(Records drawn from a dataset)

□ □ □

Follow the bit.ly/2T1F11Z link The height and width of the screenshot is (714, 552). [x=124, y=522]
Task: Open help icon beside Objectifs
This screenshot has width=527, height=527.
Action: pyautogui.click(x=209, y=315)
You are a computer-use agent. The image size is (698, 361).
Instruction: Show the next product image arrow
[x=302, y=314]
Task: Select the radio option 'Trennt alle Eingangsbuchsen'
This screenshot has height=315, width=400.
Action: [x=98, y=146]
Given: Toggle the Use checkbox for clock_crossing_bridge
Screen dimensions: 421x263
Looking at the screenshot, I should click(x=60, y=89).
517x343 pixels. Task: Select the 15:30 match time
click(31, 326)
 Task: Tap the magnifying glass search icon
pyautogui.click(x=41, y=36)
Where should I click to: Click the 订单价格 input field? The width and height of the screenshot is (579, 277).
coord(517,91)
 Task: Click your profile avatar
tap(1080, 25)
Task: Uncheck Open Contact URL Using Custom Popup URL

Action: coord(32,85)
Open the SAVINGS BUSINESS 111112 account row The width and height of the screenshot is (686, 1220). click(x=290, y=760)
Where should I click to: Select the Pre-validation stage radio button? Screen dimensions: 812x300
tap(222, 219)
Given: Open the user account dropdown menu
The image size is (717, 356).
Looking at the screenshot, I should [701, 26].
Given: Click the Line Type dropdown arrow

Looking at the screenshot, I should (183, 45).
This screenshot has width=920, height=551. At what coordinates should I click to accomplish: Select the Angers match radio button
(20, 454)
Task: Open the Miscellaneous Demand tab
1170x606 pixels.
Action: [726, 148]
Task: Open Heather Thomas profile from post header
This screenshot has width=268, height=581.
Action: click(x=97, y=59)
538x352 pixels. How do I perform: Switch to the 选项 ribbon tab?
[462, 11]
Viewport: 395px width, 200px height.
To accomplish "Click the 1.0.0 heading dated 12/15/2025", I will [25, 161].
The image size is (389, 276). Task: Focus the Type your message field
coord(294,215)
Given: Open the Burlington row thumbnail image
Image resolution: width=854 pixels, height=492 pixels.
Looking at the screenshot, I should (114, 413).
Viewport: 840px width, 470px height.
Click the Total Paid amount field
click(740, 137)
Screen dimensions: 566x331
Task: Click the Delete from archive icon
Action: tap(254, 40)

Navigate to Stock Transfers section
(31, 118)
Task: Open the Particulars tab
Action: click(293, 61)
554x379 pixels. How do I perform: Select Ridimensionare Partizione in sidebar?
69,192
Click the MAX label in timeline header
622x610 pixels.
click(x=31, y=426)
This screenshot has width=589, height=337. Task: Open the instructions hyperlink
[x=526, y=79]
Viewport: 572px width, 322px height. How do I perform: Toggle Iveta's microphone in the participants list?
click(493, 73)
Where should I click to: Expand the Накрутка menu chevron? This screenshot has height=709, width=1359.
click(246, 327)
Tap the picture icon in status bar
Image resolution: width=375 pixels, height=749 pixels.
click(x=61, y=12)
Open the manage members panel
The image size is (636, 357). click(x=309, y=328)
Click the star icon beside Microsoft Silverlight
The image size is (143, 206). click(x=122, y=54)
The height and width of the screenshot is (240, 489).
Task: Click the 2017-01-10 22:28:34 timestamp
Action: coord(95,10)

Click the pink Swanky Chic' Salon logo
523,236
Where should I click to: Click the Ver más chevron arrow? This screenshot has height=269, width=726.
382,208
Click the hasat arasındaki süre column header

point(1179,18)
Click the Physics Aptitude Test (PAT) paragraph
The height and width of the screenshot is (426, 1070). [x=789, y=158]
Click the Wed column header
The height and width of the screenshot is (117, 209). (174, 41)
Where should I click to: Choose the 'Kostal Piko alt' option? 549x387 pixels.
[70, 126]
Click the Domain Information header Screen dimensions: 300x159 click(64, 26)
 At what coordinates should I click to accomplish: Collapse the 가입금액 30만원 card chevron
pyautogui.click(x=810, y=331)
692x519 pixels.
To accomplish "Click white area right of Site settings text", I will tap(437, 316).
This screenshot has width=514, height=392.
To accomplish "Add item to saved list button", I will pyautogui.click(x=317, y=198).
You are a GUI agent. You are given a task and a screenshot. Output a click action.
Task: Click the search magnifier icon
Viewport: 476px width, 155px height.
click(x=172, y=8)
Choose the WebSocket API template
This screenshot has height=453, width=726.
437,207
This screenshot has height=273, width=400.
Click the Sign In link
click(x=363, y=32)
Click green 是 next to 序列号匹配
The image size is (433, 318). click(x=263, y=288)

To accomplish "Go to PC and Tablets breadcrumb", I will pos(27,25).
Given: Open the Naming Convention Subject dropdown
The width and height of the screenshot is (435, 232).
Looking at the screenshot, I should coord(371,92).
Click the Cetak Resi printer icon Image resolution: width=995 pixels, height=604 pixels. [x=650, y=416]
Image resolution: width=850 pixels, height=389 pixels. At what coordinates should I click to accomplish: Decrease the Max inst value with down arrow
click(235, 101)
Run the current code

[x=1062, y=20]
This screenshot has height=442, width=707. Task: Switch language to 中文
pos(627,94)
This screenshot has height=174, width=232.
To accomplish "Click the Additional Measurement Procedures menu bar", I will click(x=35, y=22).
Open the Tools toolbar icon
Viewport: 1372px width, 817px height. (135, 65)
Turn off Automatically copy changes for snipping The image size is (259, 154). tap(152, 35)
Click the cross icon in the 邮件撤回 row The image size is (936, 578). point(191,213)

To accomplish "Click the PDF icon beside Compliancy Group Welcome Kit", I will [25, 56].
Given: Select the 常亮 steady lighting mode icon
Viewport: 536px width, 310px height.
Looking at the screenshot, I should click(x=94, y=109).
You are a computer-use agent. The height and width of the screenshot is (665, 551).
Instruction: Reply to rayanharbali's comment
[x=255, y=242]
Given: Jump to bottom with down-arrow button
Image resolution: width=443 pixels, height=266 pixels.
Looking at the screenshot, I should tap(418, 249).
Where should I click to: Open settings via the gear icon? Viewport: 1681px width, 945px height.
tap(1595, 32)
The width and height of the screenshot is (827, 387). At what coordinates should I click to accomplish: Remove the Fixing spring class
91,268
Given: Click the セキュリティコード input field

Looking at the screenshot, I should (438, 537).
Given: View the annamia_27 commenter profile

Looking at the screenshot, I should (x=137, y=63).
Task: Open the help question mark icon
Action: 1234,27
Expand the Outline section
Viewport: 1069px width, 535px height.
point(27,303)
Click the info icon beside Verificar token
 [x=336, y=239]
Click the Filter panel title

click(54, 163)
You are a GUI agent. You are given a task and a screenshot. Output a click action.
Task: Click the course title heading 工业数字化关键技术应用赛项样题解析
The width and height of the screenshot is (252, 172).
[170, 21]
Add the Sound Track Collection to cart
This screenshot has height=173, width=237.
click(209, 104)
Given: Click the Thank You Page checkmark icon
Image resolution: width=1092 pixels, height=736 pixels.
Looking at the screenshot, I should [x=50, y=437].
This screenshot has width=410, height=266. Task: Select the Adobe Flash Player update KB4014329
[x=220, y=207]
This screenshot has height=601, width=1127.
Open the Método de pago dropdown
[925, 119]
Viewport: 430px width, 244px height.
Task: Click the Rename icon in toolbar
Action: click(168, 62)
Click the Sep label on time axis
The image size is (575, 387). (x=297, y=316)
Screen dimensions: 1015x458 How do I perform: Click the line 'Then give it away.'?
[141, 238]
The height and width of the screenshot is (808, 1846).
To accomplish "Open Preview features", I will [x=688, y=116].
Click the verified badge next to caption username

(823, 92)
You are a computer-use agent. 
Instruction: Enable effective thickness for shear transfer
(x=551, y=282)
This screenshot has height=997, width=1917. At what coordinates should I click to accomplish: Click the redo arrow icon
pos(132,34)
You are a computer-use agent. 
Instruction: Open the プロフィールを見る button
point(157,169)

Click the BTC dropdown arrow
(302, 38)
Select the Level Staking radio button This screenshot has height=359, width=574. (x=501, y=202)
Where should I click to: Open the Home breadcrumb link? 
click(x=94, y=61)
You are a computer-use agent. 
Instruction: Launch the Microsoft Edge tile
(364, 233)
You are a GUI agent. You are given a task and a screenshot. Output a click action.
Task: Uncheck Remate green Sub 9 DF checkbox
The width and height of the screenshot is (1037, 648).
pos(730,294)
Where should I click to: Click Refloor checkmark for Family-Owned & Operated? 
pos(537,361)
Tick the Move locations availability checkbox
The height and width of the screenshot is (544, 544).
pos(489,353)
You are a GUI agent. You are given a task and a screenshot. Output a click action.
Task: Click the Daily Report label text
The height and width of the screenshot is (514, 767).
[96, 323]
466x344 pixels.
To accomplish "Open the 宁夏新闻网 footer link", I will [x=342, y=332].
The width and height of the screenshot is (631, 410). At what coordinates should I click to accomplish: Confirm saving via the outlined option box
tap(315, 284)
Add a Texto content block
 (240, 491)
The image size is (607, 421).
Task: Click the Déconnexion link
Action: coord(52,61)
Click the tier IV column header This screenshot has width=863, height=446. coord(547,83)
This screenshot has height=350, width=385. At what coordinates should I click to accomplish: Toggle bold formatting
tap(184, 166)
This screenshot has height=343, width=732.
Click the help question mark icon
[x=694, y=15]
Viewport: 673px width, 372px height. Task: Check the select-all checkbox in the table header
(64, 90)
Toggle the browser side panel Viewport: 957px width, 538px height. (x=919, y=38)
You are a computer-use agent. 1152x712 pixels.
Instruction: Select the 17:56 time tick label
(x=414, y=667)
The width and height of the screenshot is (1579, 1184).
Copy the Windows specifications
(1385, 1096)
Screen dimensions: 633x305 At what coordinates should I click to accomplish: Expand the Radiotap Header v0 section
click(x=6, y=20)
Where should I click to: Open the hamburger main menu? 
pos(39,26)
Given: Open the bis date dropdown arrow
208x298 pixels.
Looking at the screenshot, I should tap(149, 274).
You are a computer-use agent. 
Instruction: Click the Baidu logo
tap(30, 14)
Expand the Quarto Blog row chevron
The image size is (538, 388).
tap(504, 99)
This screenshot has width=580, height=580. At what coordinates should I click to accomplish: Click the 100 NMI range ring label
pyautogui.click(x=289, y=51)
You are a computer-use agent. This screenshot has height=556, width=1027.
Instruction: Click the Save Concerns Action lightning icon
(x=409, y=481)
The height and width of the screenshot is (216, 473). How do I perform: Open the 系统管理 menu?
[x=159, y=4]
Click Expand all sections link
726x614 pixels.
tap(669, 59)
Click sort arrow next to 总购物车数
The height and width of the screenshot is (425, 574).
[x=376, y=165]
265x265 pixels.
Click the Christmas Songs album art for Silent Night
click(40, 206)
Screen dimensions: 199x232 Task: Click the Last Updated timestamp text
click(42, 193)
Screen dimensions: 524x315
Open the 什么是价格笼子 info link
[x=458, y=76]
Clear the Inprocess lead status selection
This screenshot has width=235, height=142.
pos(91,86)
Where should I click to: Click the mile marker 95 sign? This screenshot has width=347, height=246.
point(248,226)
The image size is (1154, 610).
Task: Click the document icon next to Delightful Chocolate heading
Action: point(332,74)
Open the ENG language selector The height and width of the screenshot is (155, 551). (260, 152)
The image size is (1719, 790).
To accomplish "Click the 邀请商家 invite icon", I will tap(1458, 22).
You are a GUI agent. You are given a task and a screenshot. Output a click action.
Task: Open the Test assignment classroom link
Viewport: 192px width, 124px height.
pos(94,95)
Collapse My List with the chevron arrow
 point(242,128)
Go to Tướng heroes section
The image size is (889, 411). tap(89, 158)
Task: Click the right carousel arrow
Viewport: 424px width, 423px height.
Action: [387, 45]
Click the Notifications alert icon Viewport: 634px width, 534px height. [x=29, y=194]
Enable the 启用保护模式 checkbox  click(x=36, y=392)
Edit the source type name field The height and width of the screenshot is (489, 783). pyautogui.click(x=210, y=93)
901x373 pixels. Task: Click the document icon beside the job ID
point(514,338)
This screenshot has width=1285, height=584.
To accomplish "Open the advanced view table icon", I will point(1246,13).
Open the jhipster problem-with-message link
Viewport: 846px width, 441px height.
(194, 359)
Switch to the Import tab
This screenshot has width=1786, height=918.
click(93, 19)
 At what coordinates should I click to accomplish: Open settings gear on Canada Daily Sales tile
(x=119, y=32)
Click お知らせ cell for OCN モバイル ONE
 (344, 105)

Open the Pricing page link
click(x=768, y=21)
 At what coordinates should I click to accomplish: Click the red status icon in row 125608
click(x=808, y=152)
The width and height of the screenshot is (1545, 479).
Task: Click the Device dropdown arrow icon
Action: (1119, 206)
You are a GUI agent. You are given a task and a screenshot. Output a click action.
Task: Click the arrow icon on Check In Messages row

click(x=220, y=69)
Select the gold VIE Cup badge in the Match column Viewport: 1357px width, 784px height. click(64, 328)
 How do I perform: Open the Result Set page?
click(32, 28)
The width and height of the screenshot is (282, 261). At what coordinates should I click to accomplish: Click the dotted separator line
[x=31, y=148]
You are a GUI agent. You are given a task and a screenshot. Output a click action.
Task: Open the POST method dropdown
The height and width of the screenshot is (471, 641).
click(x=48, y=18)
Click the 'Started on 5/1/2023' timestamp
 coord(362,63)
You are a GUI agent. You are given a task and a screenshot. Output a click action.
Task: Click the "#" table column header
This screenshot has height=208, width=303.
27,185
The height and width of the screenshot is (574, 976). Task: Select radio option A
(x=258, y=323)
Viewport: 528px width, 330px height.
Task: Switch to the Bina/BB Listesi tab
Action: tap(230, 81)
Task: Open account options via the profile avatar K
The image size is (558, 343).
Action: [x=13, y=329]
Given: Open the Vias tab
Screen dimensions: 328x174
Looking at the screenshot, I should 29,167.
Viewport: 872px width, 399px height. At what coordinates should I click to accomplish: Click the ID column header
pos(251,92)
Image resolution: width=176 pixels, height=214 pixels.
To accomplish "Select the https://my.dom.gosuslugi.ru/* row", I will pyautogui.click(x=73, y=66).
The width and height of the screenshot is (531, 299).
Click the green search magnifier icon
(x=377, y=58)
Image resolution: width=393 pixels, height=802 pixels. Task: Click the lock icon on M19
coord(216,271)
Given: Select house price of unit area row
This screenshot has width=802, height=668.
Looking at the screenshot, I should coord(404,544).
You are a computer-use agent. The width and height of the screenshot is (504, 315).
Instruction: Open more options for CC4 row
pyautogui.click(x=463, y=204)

□ □ □

#### The problem
Return each line of the data where the word "area" appears.

#### Completed task
To accomplish "Click white area right of Site settings text", I will tap(437, 316).
Given: Select house price of unit area row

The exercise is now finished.